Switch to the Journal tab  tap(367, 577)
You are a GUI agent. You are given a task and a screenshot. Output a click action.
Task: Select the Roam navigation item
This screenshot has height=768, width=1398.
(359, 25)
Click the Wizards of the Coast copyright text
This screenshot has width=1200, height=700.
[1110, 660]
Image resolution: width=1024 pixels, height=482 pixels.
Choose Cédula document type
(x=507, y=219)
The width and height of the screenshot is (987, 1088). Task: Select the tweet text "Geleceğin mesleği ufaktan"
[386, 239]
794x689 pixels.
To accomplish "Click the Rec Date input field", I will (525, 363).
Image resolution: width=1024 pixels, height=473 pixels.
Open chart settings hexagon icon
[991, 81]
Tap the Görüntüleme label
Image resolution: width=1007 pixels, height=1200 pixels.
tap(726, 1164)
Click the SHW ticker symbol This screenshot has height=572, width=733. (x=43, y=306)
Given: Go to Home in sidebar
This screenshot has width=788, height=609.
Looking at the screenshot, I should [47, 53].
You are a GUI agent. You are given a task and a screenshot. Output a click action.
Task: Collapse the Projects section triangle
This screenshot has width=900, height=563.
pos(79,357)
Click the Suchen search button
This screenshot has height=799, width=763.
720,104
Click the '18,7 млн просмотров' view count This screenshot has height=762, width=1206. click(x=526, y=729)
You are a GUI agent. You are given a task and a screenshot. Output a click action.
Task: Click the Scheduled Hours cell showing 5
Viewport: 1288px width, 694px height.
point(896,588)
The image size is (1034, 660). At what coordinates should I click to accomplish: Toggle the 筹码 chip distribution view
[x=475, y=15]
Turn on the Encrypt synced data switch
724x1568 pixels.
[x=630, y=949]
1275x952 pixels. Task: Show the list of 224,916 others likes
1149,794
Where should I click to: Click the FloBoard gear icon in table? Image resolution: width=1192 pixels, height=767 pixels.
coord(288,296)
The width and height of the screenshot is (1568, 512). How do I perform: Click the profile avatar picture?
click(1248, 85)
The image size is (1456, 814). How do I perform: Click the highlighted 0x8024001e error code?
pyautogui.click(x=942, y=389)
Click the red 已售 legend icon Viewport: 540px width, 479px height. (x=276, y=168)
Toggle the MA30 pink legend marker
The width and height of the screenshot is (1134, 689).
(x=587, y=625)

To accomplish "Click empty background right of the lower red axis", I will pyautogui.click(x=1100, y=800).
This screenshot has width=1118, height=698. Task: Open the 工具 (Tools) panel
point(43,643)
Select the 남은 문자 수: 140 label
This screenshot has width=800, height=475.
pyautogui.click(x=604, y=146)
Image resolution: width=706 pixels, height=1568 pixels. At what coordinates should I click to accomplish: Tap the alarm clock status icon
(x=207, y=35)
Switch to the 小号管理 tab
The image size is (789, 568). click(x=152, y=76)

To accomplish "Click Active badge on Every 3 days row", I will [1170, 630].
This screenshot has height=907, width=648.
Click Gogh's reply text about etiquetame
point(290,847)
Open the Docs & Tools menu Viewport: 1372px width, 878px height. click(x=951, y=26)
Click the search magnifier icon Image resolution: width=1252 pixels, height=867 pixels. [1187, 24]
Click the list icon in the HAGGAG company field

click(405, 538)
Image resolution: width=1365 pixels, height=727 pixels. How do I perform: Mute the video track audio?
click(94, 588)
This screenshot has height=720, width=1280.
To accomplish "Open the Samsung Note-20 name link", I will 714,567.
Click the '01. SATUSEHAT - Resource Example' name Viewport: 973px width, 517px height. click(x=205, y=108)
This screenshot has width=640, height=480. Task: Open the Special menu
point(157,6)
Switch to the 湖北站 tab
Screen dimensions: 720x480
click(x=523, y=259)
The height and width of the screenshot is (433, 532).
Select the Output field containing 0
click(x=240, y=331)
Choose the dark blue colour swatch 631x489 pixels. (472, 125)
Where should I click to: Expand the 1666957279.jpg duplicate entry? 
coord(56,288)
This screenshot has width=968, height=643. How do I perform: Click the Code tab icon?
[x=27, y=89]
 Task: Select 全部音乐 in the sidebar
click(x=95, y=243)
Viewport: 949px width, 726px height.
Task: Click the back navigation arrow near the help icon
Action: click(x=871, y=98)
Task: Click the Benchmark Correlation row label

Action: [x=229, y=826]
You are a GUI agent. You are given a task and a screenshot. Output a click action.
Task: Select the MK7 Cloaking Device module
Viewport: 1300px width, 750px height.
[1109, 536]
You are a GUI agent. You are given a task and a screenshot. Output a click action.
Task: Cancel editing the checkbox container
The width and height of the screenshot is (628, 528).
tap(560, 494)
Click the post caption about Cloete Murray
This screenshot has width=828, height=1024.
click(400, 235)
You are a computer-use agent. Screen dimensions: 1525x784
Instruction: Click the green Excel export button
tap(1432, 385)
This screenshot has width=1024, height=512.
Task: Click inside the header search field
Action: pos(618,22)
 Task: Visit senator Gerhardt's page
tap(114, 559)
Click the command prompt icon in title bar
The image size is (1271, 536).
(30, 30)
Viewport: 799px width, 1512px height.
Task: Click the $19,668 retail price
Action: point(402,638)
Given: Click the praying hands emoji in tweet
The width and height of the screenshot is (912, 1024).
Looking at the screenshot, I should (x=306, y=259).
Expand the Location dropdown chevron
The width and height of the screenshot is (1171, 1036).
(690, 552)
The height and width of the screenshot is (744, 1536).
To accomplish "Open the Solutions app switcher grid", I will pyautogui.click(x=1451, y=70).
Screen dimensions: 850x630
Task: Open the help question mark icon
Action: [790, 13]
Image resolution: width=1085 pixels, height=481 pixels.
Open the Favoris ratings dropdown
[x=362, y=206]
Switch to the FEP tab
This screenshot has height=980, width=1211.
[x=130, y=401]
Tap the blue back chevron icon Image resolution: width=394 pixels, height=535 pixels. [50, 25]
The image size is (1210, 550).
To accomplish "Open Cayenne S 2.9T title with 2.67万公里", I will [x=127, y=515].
○ ○ ○ ○ ○ ○ ○
Work required
Reply with every line of the listing that has the string "name".

Result
To accomplish "Open the Samsung Note-20 name link", I will 714,567.
Click the '01. SATUSEHAT - Resource Example' name Viewport: 973px width, 517px height. click(x=205, y=108)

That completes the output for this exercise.